Dick's Picks Volume Twenty-Two

Grateful DeadDick’s Picks Volume Twenty-Two (Kings Beach Bowl, Kings Beach, Lake Tahoe, CA – 2/23-24/68) Grateful Dead Records GDCD 4042 (2001)

I’ve been listening to the Grateful Dead for quite a long time, and albums like Dick’s Picks, Vol. 22 are the reasons why I keep coming back.  The Dead from about 1967 to 1970 were a great musical force.  They were energetic, genuine and unique.  I almost hesitate to say unique, but I do mean it.  For one, the Dead had a postmodern style that drew heavily on blues, jazz, bluegrass, gospel, and even modern classical elements.  And it’s true that they never really contributed much to any of those genres individually.  But in their extended jams that drew all of them together, their revelry of juxtaposition was something unique.  This stuff was fun!  Rather than the dour, pretentious attitude so familiar to postmodern music, the Dead sounded completely different.  Perhaps the fact that the Dead don’t quite sound as “serious” as some people think they should is the very reason they are almost deemed off-limits.  Sure, it wasn’t that long before the Dead became content to churn out unremarkable AOR rock, with forays into faddish trends like their silly attempt at disco a decade on.  Yet here in 1968, playing in a bowling alley no less, the group sounds thrilled to be making music, without sounding like they are forcing themselves to sound like anything in particular.  Later on, that didn’t seem to be the case.  Contrary to their reputation, I don’t feel like they challenged themselves much from about 1970 onwards, instead becoming content to rest on a few of their own perceived strengths and ending up sounding just like a lot of other bands.  But those days lay far in the future back in February of 1968, back when maybe anything seemed possible.

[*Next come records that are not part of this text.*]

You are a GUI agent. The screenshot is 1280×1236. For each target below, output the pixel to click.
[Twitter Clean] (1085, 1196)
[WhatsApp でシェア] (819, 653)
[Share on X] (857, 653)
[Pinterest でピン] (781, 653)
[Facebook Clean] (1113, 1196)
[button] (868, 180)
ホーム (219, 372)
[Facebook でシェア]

I hate to say it, but the sound quality here is fair at best.  Still, the unusual mix (likely a necessity given the source tape) lends a few pleasant surprises in making Pigpen‘s organ and Phil Lesh‘s bass more readily audible.  In the end, substance wise, this is one of the finest live sets in the Dead’s extensive catalog, and I think the concerns about sound quality can’t really hold this album back much at all.